SSA recognizes the importance of students and student participation in the SSA Annual Meeting. Each year SSA provides student and international members with the opportunity to apply for several Society funded travel grants: Student Travel Grant, International Travel Grant, and the SSA/ESC Travel Grant. These grants provide a modest travel award to help fund the cost of travel to the SSA Annual Meeting.
If you would like to show your support of SSA student members please consider making a tax deductible contribution to the SSA Student Travel Grant Fund today!
Hear from our Travel Grant Winners
Below travel grant recipients from the previous SSA Annual Meeting in Denver, Colorado share some of their thoughts about their experience attending the annual meeting as travel grant winners.
SSA hopes these testimonials will encourage other students and international members to apply for these grant opportunities. Special thanks to all of these past winners for sharing their personal perspectives on the overall experience.
Travel Grant Winners Find Community, Connections in Denver
This April in Denver at the SSA Annual Meeting, Anton Biryukov met one of his academic heroes.
“I had a chance to have a long chat with Rob Herrmann [of Saint Louis University], a true legend in seismology, who was willing to help me out with a few questions on my research,” explained Biryukov, a doctoral candidate in earth sciences at the University of Calgary. “As I am using his codes, I have had numerous emails with him, but never saw him before the event.”
Biryukov was one of 18 winners of the 2017 Student Travel Grants awarded to attend the 2017 Annual Meeting, chosen from a record number of applicants.
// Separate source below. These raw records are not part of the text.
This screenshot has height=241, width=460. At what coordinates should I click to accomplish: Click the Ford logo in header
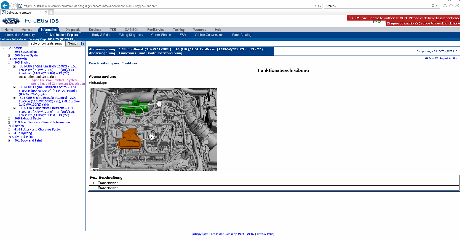coord(11,21)
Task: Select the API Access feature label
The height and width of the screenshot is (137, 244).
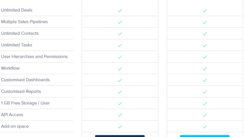Action: 12,115
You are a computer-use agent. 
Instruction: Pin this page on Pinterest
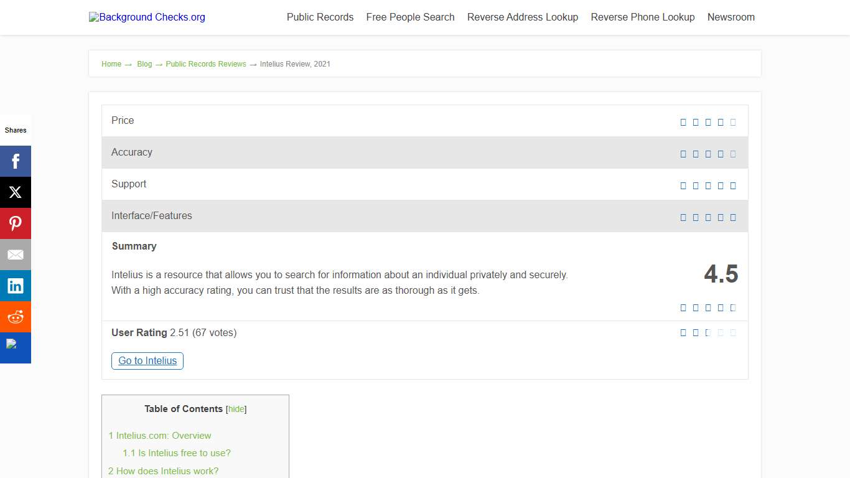(x=16, y=223)
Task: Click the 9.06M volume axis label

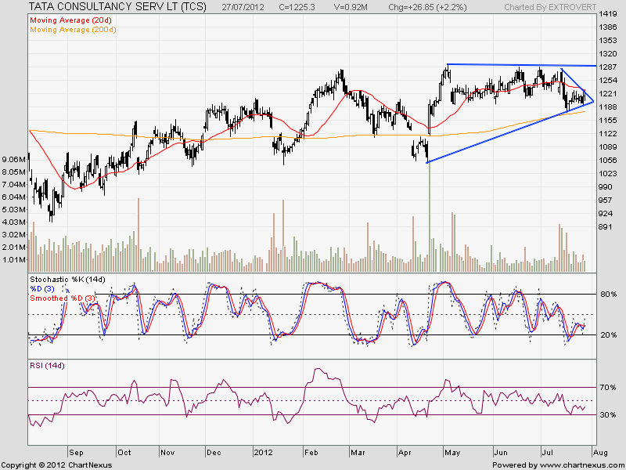Action: click(15, 159)
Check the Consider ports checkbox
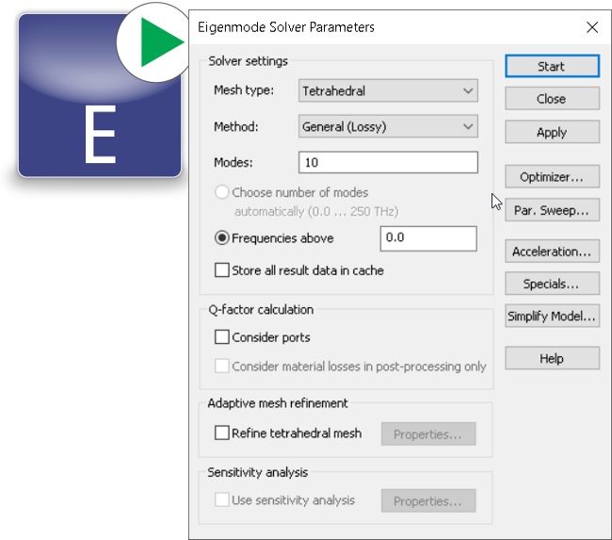This screenshot has height=540, width=612. coord(222,337)
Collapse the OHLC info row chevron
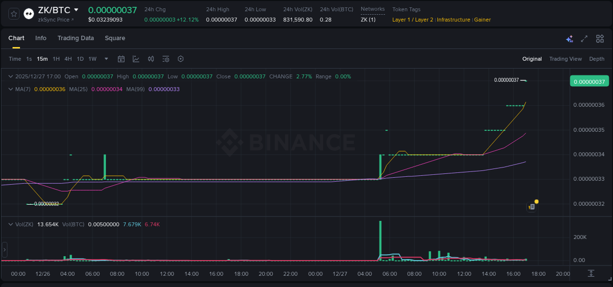This screenshot has width=613, height=287. [10, 76]
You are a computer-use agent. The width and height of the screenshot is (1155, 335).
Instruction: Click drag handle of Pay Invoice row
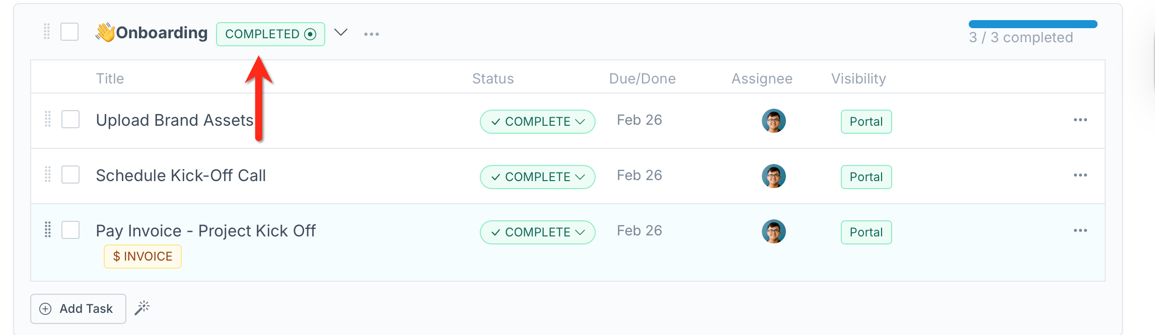48,229
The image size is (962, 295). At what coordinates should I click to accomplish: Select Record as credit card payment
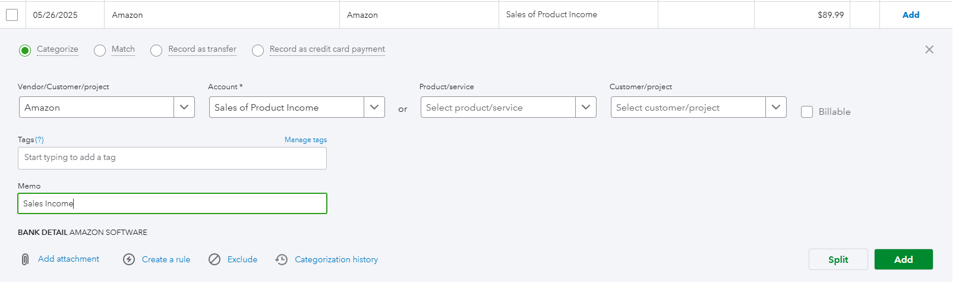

He and many other winners said the meeting offered them an unusual chance to talk with some of the leading researchers in their field, in a setting that encourages in-depth discussions and thoughtful, personalized advice.
“We can actually shape the science of seismology regardless of age, and it’s really the enthusiasm and hard work that eventually define our impact.”
“Attending the SSA Annual Meeting is an incredibly useful experience, particularly for students,” said Tiegan Hobbs, a Ph.D. candidate in geophysics at Georgia Tech. “Every luncheon, reception or pint-and-poster is a different chance to converse with other students, learn about a new topic and interact with seismologists at all stages of their careers.
“Personally, I have felt very inspired by conversations with more senior scientists,” Hobbs added, “who have been kind enough to share their insights and knowledge about the fields they have helped shape.”
The grant winners agreed that the smaller size of the SSA Annual Meeting, compared to other geosciences meetings, helped them seek out new research collaborations. Eddie Brooks, a Ph.D. candidate in earth and planetary sciences at Northwestern University, said the SSA meeting contains a large number of talks relevant to his field, as well as a schedule that leaves plenty of time for networking. “No other conference makes it so easy and straightforward for me to interact with people in my particular subfield,” Brooks said. “I had a great time and left with some great ideas to continue researching.”
Having a meeting that focuses directly on seismology is useful to students like Sunyoung Park, a Harvard University Ph.D. candidate in earth and planetary sciences, who attended the meeting for the first time with her travel grant and received a Student Presentation Award. “It was especially great to meet experts in earthquake engineering and hazards, which I’ve found to be difficult to do in other earth science meetings,” she said.
One of the most popular events at the Denver meeting was the mentoring breakfast, which gave student and early-career seismologists a chance to ask top researchers in their field for career advice. “It was particularly useful for senior Ph.D. students like me, as the seasoned professionals provided valuable career guidance and industry insight,” said Yenan Cao, a Ph.D. candidate in civil and environmental engineering and earth sciences at the University of Notre Dame, who also attended the meeting for the first time this year.
The mentoring session “was incredibly informative, and allowed me to ask specific questions about how best to pursue my academic goals in the short and long term,” agreed Hobbs. “I left with a list of tasks and questions, which will help guide me in the coming years.”
“The two activities that I enjoyed the most were the workshop on PSHA [Probabilistic Seismic Hazard Analysis] and the mentoring breakfast,” said Maeva Pourpoint, a Ph.D. candidate in geosciences at Penn State. “The workshop was a really nice introduction to a different field of study, and both events gave me a good sense of the different career opportunities in seismology besides academia.”
Along with Herrmann, Biryukov also met a young postdoctoral fellow who had written many of the papers he had read for his Ph.D. candidacy exam. The experience made him realize, he said, that “we can actually shape the science of seismology regardless of age, and it’s really the enthusiasm and hard work that eventually define our impact.”